Грандиозный успех линии, проведенной между Мальтой и Александрией, на примере которой мы продемонстрировали английскому правительству эффективность построенной системы, значительно повысил авторитет нашей компании в Англии. Возможно, именно поэтому у единственной фабрики, производившей в Англии цельнотянутую гуттаперчей проволоку по моему методу, появились сложности с поставками очищенной гуттаперчи. Тогда мы решили сами производить гуттаперчу и преуспели. Теперь мы могли принимать крупные заказы на кабель и разбить возникшую тем временем монополию кольцевых кабельных сетей, захватившую всю систему подводной телеграфии. Моим братьям удалось учредить общество, поручившее нам изготовление и прокладку независимой прямой кабельной линии между Ирландией и Соединенными Штатами. Необходимый капитал был собран на континенте, потому что английский рынок был для нас закрыт из-за высочайшей конкуренции.
Брат Вильгельм проявил большой инженерный талант, создав проект специализированного судна для прокладки кабеля, названного нами «Фарадей».
Наш соотечественник доктор Вильгельм Сименс, чьи усовершенствования в металлургии и труды по получению недостижимого прежде градуса тепла достаточно известны, был удостоен крайне лестной награды от Общества искусств – редко вручаемой медали Альберта. Хочется добавить, что построенный для братьев Сименс пароход «Фарадей» с изготовленным ими американским кабелем на борту отправится на этой неделе по Темзе, чтобы начать укладку кабеля…
Брат Карл взял на себя руководство экспедицией по прокладке кабеля. Мне показалось, что Карл хорошо подходит для этой задачи, потому что он всегда здраво мыслил, был наблюдателен и уверенно принимал решения. Сам я добрался на нагруженном трансатлантическим кабелем «Фарадее» до отправного пункта укладки, залива Баллинскеллигс на западном побережье Ирландии, и там принял руководство наземной станцией на время прокладки.
Стояла прекрасная погода, и все шло благополучно. Мы успешно преодолели крутой склон ирландского побережья на большую океанскую глубину, состояние кабеля, судя по электрическим проверкам, было превосходным. Но внезапно возник небольшой дефект изоляции, настолько незначительный, что его смогли определить лишь наши крайне чувствительные приборы. Ранее при прокладке кабеля на эту неисправность просто не обратили бы внимания, поскольку она никак не влияла на работу телеграфа.
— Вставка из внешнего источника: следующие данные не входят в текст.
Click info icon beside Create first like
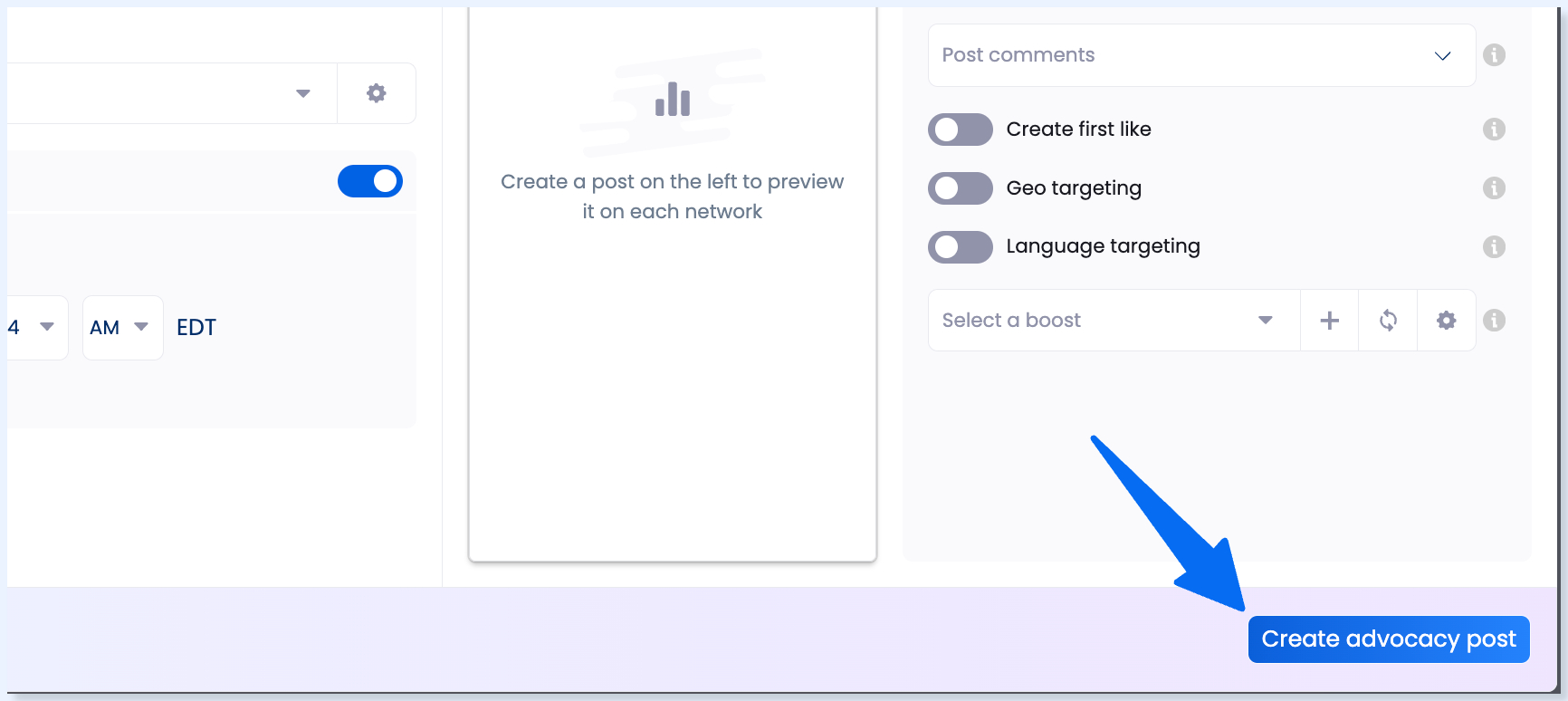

Но мы хотели проложить кабель без малейшего изъяна и потому решили снова поднять кабель до бракованного места, от которого корабль еще не успел далеко уйти. Все прошло хорошо, несмотря на глубину в 18 тысяч футов[233]
, нас непрерывно оповещали о ходе дел с корабля. Но внезапно шкала гальванометра исчезла из вида – кабель был разорван! Разорван на такой глубине, что вновь отыскать его конец не представлялось возможным.Этот случай сильно ударил по нашему авторитету и значительно подорвал доверие к фирме. В тот же час новость разлетелась по всей Англии и была воспринята очень по-разному. Никто не считал возможным отыскать оборвавшийся кабель на такой глубине, и брат Вильгельм по телеграфу тоже советовал оставить в покое оборванный кабель и начать прокладку нового. Но я был уверен, что Карл не вернется, не предприняв попытки выловить кабель, и спокойно наблюдал за постоянными колебаниями шкалы гальванометра, надеясь увидеть намек на то, что конец кабеля соприкоснулся с дреком. Такие намеки появлялись довольно часто, но потом ничего не происходило, и два тоскливых дня прошли безо всяких новостей с судна. Но вдруг – резкое колебание! Должно быть, конец медной проволоки соприкоснулся с металлом. Еще несколько часов слабых регулярных подергиваний шкалы, по которым я понял, что конец кабеля рывками поднимают якорной лебедкой. Но затем последовало несколько часов тишины, и надежда начала угасать. Потом – вновь сильное колебание тока с корабля, встреченное бесконечным ликованием работников станции. Несомненно, все удалось. Всего за одну операцию они смогли отыскать кабель на глубине, равной высоте Монблана и, что еще более важно, невредимым поднять его на поверхность.